Bei jeder Einführung einer Desktop- und Applikationsvirtualisierungslösung muss ein Unternehmen allerdings auch die damit verbundenen Herausforderungen exakt analysieren. Das betrifft insbesondere die Sizing-Thematik im Rechenzentrum, das heißt, die im Zuge der Virtualisierungseinführung erforderliche Erweiterung der Infrastruktur im Hinblick auf Aspekte wie CPU-Leistung, Arbeitsspeicher, Storage-Kapazität oder Netzwerk. Bei der Dimensionierung sind auch Spitzenlasten zu berücksichtigen wie sie bei den so genannten Boot-Storms morgens, mittags oder abends auf-treten.
Lösungshilfen
Gerade für viele kleine und mittelständische Firmen ist die Klärung dieser Fragen eine große Herausforderung, allein schon aufgrund fehlender personeller Ressourcen. Hier setzt auch das Lösungsangebot von transtec an, dass nicht nur die Bereitstellung und Lieferung von Lösungen umfasst, sondern auch Consulting, Implementierung, Service und Support einschließlich Schulungen.

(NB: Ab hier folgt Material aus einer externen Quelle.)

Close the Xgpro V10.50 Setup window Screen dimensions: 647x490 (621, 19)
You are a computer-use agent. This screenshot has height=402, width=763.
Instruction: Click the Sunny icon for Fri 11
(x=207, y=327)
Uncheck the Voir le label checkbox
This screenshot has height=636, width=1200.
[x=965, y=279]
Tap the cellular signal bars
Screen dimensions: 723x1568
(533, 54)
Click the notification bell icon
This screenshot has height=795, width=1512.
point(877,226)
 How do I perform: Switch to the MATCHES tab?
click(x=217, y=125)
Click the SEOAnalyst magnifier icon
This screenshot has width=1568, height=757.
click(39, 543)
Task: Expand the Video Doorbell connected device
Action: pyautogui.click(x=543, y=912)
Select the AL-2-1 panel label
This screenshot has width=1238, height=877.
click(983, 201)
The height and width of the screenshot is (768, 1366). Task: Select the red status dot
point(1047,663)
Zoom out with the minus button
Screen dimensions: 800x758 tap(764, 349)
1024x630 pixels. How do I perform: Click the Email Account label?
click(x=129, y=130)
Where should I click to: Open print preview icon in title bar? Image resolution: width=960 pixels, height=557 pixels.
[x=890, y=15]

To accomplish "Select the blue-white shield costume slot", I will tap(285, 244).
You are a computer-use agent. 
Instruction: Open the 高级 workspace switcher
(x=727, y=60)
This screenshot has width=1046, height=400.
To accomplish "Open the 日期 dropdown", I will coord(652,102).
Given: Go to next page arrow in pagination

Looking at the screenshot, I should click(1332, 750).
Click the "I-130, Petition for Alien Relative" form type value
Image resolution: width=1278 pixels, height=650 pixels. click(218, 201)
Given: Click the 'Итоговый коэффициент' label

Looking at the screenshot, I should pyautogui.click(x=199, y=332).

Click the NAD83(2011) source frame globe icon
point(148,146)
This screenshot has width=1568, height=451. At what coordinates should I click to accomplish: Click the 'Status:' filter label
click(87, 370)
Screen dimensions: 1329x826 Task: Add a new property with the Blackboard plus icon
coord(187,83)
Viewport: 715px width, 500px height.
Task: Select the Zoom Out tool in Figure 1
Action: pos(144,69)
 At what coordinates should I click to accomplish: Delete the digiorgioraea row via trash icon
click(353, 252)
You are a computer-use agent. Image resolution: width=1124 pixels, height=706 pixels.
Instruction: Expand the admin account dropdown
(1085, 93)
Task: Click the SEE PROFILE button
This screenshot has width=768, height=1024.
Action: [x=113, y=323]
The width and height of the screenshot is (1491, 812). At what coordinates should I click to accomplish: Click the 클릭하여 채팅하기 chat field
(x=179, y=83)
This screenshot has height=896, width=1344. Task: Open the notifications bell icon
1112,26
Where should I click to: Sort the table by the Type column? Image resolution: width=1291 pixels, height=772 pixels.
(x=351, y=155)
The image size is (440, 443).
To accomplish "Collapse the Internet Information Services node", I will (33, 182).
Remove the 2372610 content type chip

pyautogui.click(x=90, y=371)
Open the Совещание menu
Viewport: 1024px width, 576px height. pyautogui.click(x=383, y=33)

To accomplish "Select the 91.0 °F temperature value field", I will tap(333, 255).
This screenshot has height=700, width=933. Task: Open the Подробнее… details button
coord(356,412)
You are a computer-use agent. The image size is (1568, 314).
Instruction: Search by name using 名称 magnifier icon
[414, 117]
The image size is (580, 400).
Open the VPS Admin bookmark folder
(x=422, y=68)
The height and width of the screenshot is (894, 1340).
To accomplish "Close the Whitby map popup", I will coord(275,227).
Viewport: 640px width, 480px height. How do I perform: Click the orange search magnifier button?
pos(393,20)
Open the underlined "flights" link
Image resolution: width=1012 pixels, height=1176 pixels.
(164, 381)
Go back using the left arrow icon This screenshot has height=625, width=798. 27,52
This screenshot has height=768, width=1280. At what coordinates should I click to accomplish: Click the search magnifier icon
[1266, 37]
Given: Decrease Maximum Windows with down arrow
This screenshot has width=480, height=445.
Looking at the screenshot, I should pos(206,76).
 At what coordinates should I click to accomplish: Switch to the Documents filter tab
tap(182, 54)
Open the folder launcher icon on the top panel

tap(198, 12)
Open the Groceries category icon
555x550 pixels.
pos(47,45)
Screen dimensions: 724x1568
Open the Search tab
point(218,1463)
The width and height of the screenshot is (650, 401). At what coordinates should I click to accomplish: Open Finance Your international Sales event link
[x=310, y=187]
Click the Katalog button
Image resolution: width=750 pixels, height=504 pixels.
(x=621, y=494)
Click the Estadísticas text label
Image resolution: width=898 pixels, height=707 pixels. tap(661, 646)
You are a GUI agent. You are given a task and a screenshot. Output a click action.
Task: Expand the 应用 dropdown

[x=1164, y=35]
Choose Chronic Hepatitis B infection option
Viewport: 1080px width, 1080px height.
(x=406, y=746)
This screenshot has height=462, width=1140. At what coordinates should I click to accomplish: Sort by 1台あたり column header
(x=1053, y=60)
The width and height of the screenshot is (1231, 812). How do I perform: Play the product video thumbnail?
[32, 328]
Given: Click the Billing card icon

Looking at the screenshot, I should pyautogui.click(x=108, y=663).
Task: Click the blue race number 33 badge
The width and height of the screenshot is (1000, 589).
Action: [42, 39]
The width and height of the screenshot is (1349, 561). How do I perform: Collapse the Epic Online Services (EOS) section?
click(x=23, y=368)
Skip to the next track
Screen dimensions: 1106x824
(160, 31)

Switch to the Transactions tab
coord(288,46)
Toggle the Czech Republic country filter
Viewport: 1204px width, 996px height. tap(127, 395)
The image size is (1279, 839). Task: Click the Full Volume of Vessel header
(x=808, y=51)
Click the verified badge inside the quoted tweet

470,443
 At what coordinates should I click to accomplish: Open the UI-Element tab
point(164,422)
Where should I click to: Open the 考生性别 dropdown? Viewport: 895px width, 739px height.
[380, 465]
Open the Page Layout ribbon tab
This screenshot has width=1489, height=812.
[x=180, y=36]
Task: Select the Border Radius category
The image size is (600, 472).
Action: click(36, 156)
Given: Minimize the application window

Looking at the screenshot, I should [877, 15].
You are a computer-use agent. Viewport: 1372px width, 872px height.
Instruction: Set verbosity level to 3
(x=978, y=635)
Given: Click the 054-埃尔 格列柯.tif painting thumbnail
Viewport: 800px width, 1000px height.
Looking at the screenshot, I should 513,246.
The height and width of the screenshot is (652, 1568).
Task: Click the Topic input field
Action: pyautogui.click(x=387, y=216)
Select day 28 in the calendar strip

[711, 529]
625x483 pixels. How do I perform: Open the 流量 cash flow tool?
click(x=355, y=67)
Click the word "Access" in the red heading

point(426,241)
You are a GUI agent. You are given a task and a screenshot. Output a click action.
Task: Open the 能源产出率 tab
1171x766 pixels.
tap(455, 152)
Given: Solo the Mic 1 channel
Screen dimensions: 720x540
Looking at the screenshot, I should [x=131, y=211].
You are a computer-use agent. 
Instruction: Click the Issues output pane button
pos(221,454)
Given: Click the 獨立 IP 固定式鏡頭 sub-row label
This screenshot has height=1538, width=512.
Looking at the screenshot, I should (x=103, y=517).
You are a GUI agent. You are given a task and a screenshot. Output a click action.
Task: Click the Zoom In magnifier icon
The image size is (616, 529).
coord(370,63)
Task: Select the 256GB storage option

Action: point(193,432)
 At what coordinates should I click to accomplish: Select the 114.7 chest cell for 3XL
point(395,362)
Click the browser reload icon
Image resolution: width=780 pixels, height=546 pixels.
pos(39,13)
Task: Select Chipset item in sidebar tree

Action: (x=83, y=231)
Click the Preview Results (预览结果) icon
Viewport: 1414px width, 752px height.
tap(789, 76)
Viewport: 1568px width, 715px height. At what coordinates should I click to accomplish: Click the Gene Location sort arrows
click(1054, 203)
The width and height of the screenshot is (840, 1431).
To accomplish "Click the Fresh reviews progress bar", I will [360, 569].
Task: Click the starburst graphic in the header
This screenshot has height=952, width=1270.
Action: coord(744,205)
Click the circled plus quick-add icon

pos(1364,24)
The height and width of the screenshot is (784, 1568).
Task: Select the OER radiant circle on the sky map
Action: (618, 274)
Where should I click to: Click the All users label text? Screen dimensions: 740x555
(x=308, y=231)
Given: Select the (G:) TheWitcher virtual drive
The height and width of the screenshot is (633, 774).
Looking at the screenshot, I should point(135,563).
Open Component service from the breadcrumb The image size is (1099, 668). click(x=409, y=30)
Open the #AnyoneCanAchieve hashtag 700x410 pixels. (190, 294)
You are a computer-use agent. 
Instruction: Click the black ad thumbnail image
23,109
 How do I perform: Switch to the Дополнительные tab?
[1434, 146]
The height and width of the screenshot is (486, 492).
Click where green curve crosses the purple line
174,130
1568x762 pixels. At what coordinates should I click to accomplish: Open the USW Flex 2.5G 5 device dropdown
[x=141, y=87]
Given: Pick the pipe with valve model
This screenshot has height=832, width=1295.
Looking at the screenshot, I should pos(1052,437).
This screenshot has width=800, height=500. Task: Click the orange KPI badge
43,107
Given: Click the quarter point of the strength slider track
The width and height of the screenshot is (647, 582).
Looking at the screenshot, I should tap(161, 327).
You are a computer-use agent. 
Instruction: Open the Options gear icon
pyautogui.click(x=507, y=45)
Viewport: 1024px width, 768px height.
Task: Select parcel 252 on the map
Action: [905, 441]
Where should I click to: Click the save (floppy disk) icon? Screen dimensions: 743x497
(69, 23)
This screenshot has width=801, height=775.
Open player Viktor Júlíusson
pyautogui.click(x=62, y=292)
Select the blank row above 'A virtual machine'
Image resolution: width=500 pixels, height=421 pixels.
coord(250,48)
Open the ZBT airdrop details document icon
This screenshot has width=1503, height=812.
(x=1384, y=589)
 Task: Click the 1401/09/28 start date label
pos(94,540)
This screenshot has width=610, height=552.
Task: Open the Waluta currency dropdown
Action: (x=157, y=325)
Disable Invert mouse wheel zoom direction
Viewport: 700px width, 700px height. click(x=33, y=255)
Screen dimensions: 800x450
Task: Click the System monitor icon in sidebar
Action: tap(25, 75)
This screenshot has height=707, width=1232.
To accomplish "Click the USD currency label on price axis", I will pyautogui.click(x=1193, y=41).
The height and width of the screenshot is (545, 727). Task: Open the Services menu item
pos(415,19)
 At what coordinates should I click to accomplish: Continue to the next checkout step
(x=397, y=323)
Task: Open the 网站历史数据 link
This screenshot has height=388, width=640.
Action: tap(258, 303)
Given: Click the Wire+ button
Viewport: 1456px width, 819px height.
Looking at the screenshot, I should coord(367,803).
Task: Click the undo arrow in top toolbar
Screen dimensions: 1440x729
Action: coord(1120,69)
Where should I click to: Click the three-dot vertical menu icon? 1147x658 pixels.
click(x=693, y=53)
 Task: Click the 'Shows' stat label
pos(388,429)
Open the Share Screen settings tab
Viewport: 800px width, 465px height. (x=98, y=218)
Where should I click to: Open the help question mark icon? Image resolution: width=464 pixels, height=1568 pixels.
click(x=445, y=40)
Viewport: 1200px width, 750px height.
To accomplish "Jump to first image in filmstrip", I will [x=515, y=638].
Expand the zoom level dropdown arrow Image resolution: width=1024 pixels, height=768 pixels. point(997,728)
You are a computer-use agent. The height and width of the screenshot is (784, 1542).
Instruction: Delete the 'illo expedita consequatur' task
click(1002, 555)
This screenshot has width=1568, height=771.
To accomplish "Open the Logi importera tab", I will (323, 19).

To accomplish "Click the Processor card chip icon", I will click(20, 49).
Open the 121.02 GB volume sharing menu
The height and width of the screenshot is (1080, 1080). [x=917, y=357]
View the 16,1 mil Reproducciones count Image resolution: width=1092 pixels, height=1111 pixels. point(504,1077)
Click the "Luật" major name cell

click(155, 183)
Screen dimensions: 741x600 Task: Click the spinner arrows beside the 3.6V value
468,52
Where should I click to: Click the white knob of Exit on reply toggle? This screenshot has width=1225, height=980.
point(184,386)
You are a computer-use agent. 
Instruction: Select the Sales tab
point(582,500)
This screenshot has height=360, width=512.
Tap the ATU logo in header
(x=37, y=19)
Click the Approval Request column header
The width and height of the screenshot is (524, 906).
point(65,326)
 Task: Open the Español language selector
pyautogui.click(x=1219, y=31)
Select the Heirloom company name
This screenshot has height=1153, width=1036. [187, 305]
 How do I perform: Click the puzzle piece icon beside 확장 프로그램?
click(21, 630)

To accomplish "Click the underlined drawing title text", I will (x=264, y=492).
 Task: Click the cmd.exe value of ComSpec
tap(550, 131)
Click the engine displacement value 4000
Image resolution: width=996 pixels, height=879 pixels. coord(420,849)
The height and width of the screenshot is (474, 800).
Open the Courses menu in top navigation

Auf Basis einer detaillierten Ist-Analyse und Ermittlung der für eine Virtualisierung geeigneten Installationen definiert transtec gemeinsam mit dem Kunden die Ziel-Infrastruktur. Konkret reicht das Angebot vom Sizing Assessment, in dem der Hardware-Bedarf spezifiziert wird, und der Software-Beratung über das Design der virtualisierten Systemumgebung bis hin zur Migration und Durchführung der Rollouts.
Fazit
Insgesamt zeigt sich, dass Virtualisierung nicht nur ein Thema im Server- und Storage-Bereich sein muss. Ein umfassendes Virtualisierungskonzept sollte auch die Desktop-Infrastruktur und Applika-tionslandschaft einbeziehen. Unterschiedliche Virtualisierungslösungen ermöglichen es heute Unternehmen jeder Größe, die Ressourcen ihrer Hardware voll auszuschöpfen und eine sichere, kos-tengünstige Client-Infrastruktur aufzubauen.